City bullying blight
Comments 0Six months ago, the occupants of a Yuba City home on Carolina Avenue home vanished, taking everything with them but the basketball hoop in the driveway .
Today, the walkway has been swallowed by dead grass, shrubs are growing out like unruly garden-beasts and fences hang falling from their posts.
"It's very sad. It's actually kind of creepy," said neighbor Nancy Jimenez. "We all like to somewhat keep our yards nice and tidy."
All attempts to locate its missing owners have been unsuccessful, but Yuba City Code Enforcement Officer James Carr stops by about once a week to see if anything new might lead him to them.
Neighbors reported the house months ago for its disrepair, which are municipal code violations.
"Other than that it's a cute little house," Carr said. "But it's bringing down the neighborhood."
Jimenez said she hopes the problem will eventually be resolved, whether by the city's hand or someone else's.
Yuba City hopes to remove unsightly blight like that through changes to its code enforcement ordinances and resolutions. The amendments would allow the city to cite property owners for violations, take restorative actions itself if necessary and levy fines and penalties against noncomplying owners.
"We are trying to catch up with the times," said Aaron Busch, community development director. "Our existing ordinances are 20 years old."
The outdated ordinances lack details and make violations difficult to identify, he said. Clear definitions will make it easier to enforce removal or repair nuisances.
The amendments are specific enough to include rodent infestations, cast-away furniture and missing doors or windows.

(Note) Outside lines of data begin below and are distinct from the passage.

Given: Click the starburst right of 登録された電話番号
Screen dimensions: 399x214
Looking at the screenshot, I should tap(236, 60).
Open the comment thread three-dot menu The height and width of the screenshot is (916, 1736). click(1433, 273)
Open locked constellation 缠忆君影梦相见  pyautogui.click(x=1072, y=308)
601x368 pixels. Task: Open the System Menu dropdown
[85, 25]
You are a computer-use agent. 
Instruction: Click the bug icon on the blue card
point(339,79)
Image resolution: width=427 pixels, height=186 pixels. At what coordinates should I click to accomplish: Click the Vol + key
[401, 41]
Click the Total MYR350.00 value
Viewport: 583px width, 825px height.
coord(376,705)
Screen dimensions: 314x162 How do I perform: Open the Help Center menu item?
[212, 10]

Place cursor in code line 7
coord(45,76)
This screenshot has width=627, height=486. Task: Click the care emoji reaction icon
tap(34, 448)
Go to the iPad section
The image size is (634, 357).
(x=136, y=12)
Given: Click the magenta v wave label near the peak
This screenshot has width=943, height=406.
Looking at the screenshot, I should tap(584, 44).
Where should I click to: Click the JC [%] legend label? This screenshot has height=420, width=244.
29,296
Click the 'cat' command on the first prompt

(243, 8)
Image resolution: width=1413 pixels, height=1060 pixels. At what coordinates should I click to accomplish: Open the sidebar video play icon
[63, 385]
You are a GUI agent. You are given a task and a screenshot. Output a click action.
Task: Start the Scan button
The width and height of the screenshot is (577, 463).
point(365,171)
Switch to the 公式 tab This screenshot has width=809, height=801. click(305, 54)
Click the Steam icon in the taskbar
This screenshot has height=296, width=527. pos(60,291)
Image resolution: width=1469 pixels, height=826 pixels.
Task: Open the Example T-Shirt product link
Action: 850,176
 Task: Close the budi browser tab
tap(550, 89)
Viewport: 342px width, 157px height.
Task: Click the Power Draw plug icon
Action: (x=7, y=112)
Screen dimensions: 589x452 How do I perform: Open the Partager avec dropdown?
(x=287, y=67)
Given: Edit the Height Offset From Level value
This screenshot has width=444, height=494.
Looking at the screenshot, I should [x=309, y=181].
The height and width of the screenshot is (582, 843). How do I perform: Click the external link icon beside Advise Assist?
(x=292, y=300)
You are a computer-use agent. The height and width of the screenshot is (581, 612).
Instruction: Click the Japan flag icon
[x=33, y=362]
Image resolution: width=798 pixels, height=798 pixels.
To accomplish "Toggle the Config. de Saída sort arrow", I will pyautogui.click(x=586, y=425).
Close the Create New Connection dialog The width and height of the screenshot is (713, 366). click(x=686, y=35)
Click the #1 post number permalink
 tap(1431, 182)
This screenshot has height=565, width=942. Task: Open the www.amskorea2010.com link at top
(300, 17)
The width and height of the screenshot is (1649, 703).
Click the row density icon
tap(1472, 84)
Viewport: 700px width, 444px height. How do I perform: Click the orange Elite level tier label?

Abandoned vehicles, uninhabitable houses and overgrown vegetation are all identified as nuisances.
"If you meet it, it is black and white," Busch said. "We won't spend as much time belaboring the point of if it is or is not a violation."
The amendments will allow Carr and his staff to take a more proactive approach to clean the city of the innumerable violations he sees daily. Right now, he can only investigate nuisances as they are reported.
The update would also address foreclosures, which have become an ever-growing problem. Property owners abandon homes, leaving yards and houses to fate and leaving the city with the challenge of trying to track owners down to mandate cleaning and repairs.
The amendments will go before the City Council on March 17, after being tabled March 3 to allow community members to discuss the changes with city officials.
Some details of the city's proposal concern members of the Sutter Yuba Association of Realtors, said Secretary-Treasurer Tony Ruiz. Stiff fines that could be levied against property owners who take title of vacant residential properties would slow the sale process.
"Our job once we get these properties is to clean them up as fast as we can and sell them," he said.
Realtors sympathize with neighbors and do not want properties to be in disrepair, but cleanups are not easy, Ruiz said.
"Our hands are tied until the banks get these properties through the foreclosure process," he said.
The association is working with Yuba City in hopes of reaching a fair solution, he said.
The other amendments all seem beneficial, Ruiz said.
"More people will want to live here, houses will sell faster, hopefully it will bring our home values up," Ruiz said.
Most often, residents take care of their violations within weeks of being notified, Carr said.
"I really have a lot of people that want to do right," he said.
But not all residents are so agreeable.
"I had one guy ask me, 'Doesn't the city have something better to do than come harass me for a basketball hoop blocking the sidewalk?'" Carr said.
Enforcement is not intended to penalize residents, he said. The city prefers voluntary compliance and abating violations is done to protect everyone's health, safety and quality of life.
Fixing up the yard at the Carolina Avenue home would deter vandals and rodent infestations and keep neighborhood home values from falling more than necessary, Carr said.
Yuba City's goal is to work with residents, but not everyone will agree with the amendments, Busch said.
"Anytime you are applying rules and regulations, not everybody is going to feel the same way," he said.